Incentivi fotovoltaico, il ministro Romani ascolta solo il Gifi. Asso Energie Future protesta

Incentivi fotovoltaico, il ministro Romani ascolta solo il Gifi. Asso Energie Future protesta

L'obbiettivo principale del recente decreto Romani "ammazza rinnovabili", come il soprannome lascia intendere, era quello di disincentivare la produzione di energia rinnovabile da fonte fotovoltaica. Lo ha ammesso lo stesso ministro affermando che le proiezioni dello sviluppo di questa fonte incentivata dallo stato erano, a suo dire, insostenibili.

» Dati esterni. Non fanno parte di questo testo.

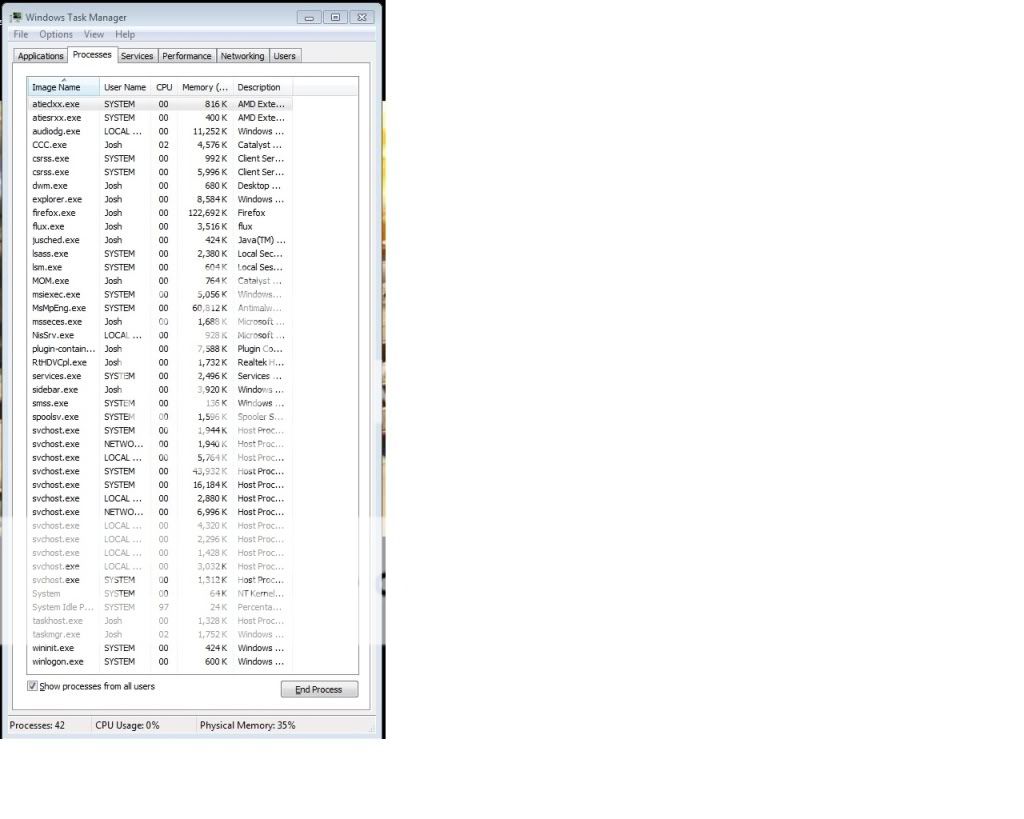Click the End Process button
1024x819 pixels.
319,689
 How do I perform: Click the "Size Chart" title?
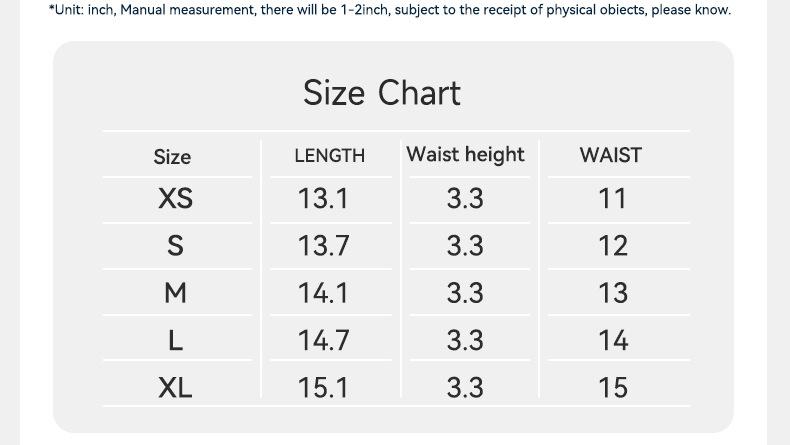point(382,93)
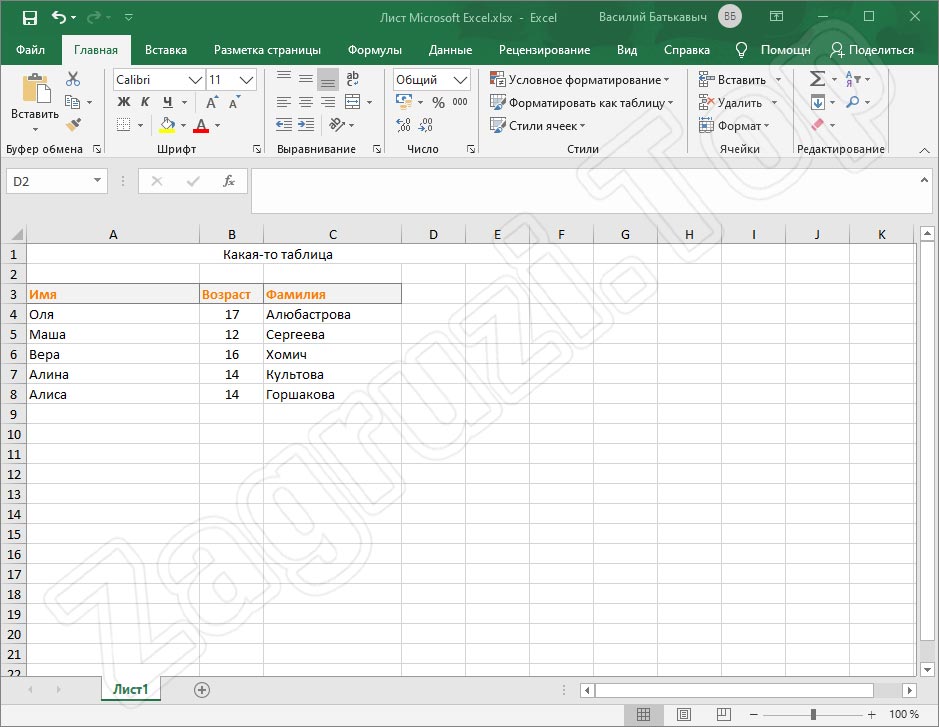This screenshot has height=727, width=939.
Task: Toggle italic formatting (К)
Action: (x=145, y=102)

Il primo risultato, nell'attesa (infinita? i famosi quindici giorni sono passati da un pezzo...) che vengano resi noti i nuovi incentivi statali che dovrebbero bloccare il fotovoltaico a terra in favore di quello sui tetti, è stato quello di dividere le associazioni di categoria delle rinnovabili.

In questi giorni, infatti, Paolo Romani sta dialogando con il Gifi, il Gruppo Imprese Fotovoltaiche Italiane. Ma non con gli altri attori del mercato. Asso Energie Future (ve ne ricordate? ne abbiamo già parlato in questo post) non l'ha presa molto bene ed è uscita con un attacco frontale al ministro. Massimo Sapienza, presidente di Asso Energie Future, su Romani afferma senza mezzi termini:

si ostina a tenere fuori dal confronto il grosso delle imprese, e a ascoltare solo il Gifi della Confindustria. Perché? Perché evita di incontrarci e ignora le nostre richieste? Non si possono fare consultazioni e ascoltare solo un rappresentanza minoritaria dei soggetti interessati dal provvedimento

Ora, vanno notate due cose: la prima è che il Gifi è aderente a Confindustria, l'associazione ufficiale degli industriali italiani che con Romani dialoga non solo sull'energia fotovoltaica ma anche sull'energia nucleare. L'intervista di Striscia la Notizia al presidente del Gifi, in occasione dell'ormai famosa polemica sul fotovoltaico, non è esattamente casuale.

La seconda è che dentro il Gifi ci sono sia aziende che lavorano sui piccoli e micro impianti, i famosi tetti fotovoltaici, che imprese che costruiscono e gestiscono grandi impianti a terra.

Asso Energie Future, invece, è formata da aziende tra il grande e l'enorme. Pezzi grossi che non hanno grandi difficoltà a reperire capitali per impianti da svariati MW. Si spiegherebbe, in questo modo, la successiva steccata di Sapienza:

E' ben strano che a fare la politica sul fotovoltaico di quella che è l'associazione dell'industria siano le mini-aziende. Resta il sospetto che a Confindustria, o agli oligopolisti dell'energia , le rinnovabili proprio non piacciano

Divide et impera, dicevano i latini: non c'è niente di meglio che scomporre le fila del nemico per vincere la guerra. E la guerra, in Italia, si chiama ritorno al nucleare mentre il nemico, il settore industriale del fotovoltaico, a quanto pare è già caduto nel tranello di Romani e di Confindustria.